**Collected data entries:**

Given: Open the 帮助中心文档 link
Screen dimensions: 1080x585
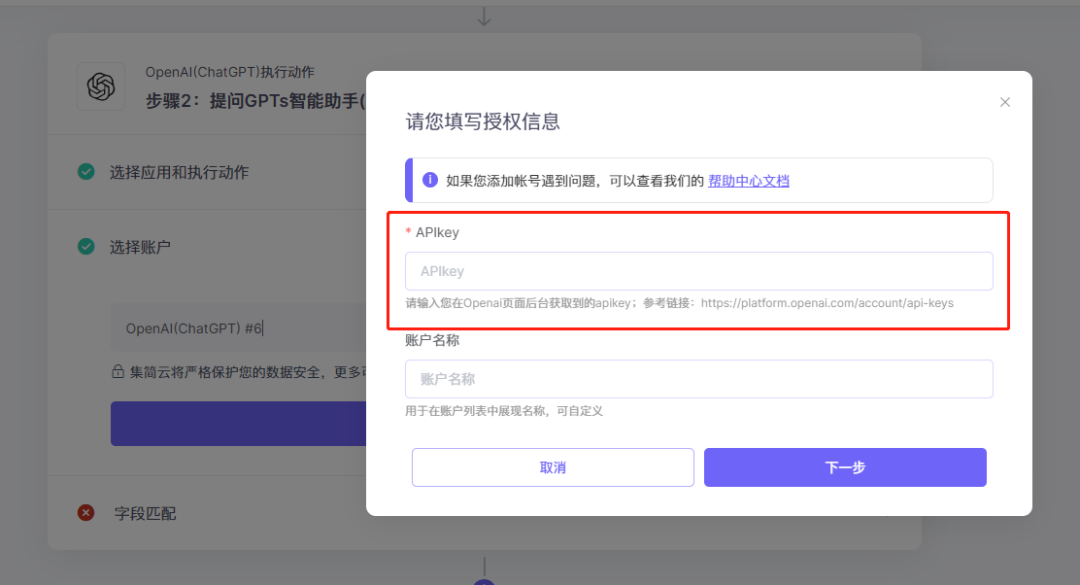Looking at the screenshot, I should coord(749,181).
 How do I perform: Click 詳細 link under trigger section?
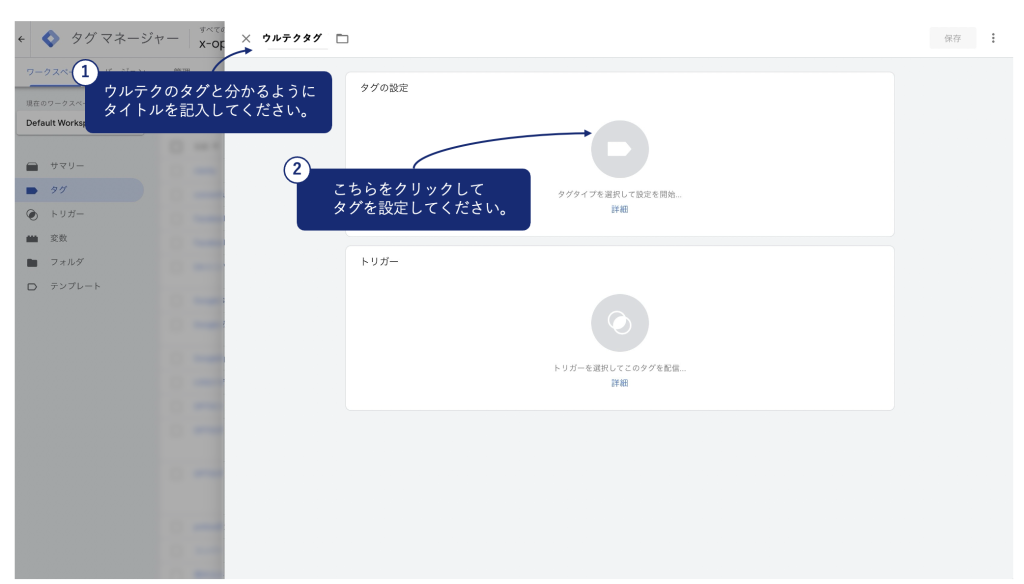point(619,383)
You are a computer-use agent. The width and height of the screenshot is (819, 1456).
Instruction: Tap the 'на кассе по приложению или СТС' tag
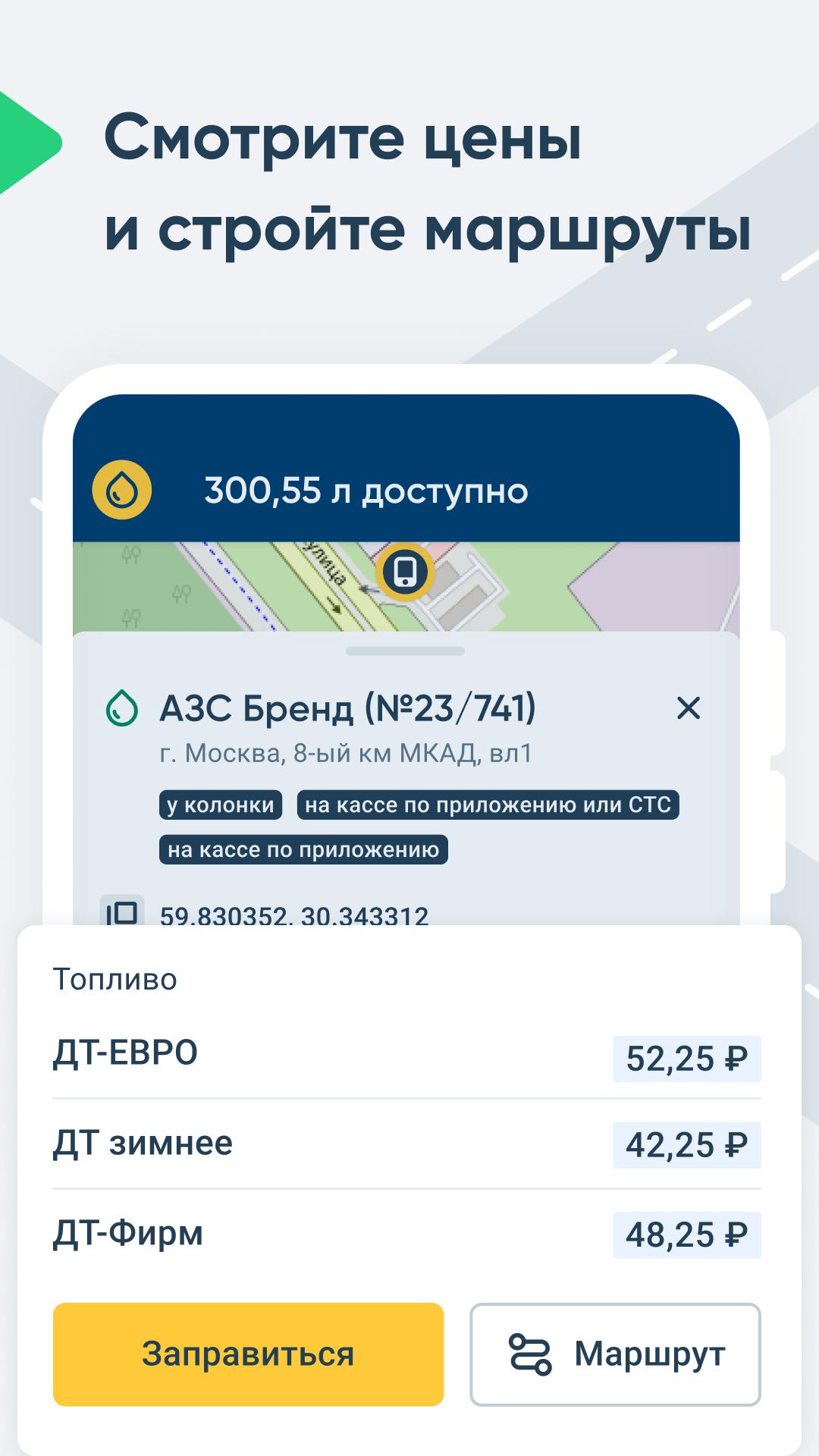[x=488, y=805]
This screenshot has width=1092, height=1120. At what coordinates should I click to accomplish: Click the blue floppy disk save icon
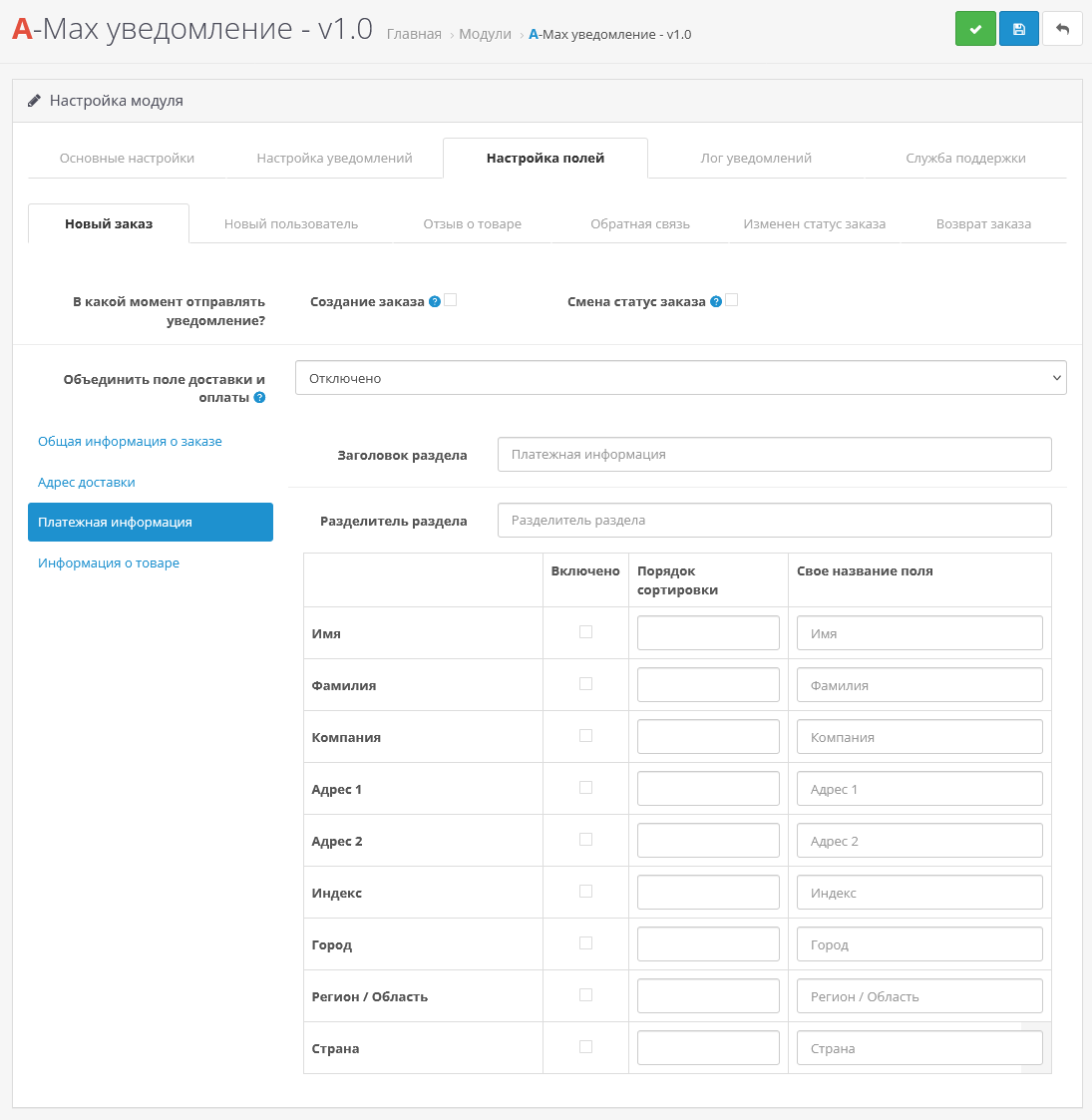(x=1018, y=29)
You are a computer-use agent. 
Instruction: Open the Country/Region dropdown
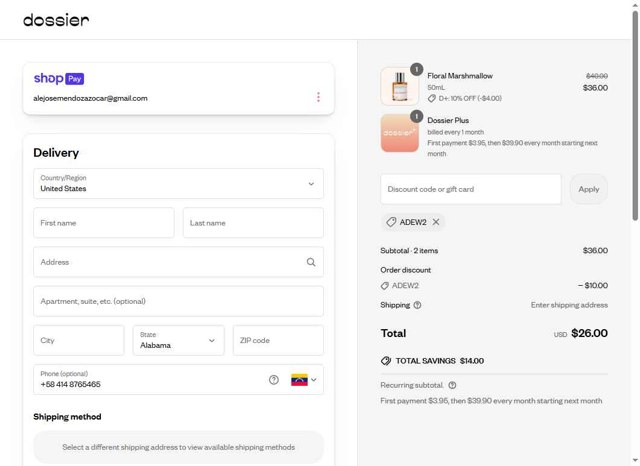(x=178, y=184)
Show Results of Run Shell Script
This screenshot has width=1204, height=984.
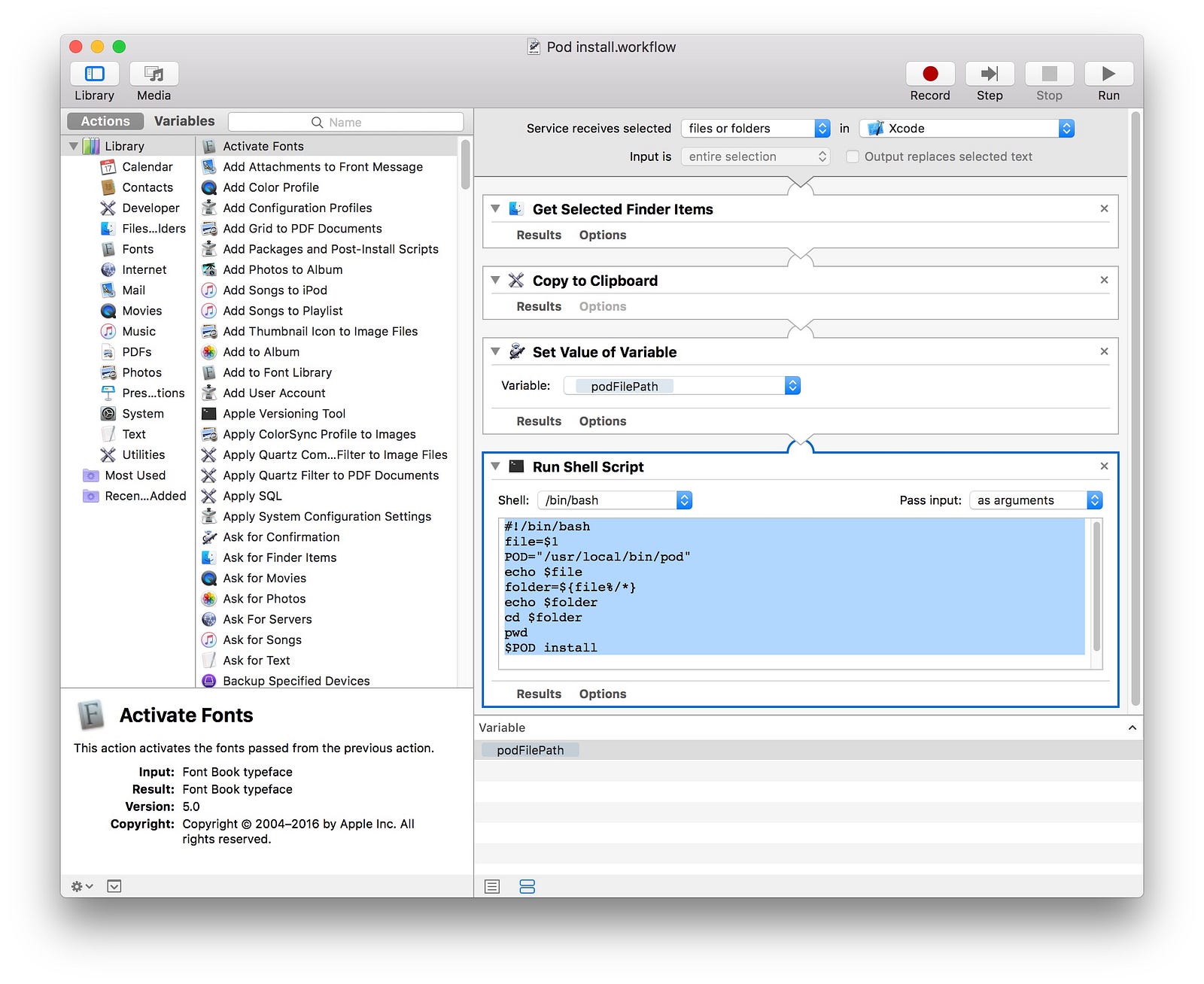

**TASK DIRECTIONS:** Please transcribe all of the records above exactly, leaving out any pictures.

**ANSWER TO THE PROBLEM:**
Given: Open the 帮助中心文档 link
Screen dimensions: 1080x585
Looking at the screenshot, I should coord(749,181).
 How do I perform: Click 詳細 link under trigger section?
point(619,383)
You are a computer-use agent. The width and height of the screenshot is (819, 1456).
Instruction: Tap the 'на кассе по приложению или СТС' tag
[x=488, y=805]
This screenshot has width=1092, height=1120. At what coordinates should I click to accomplish: Click the blue floppy disk save icon
(x=1018, y=29)
You are a computer-use agent. 
Instruction: Open the Country/Region dropdown
(x=178, y=184)
Show Results of Run Shell Script
This screenshot has width=1204, height=984.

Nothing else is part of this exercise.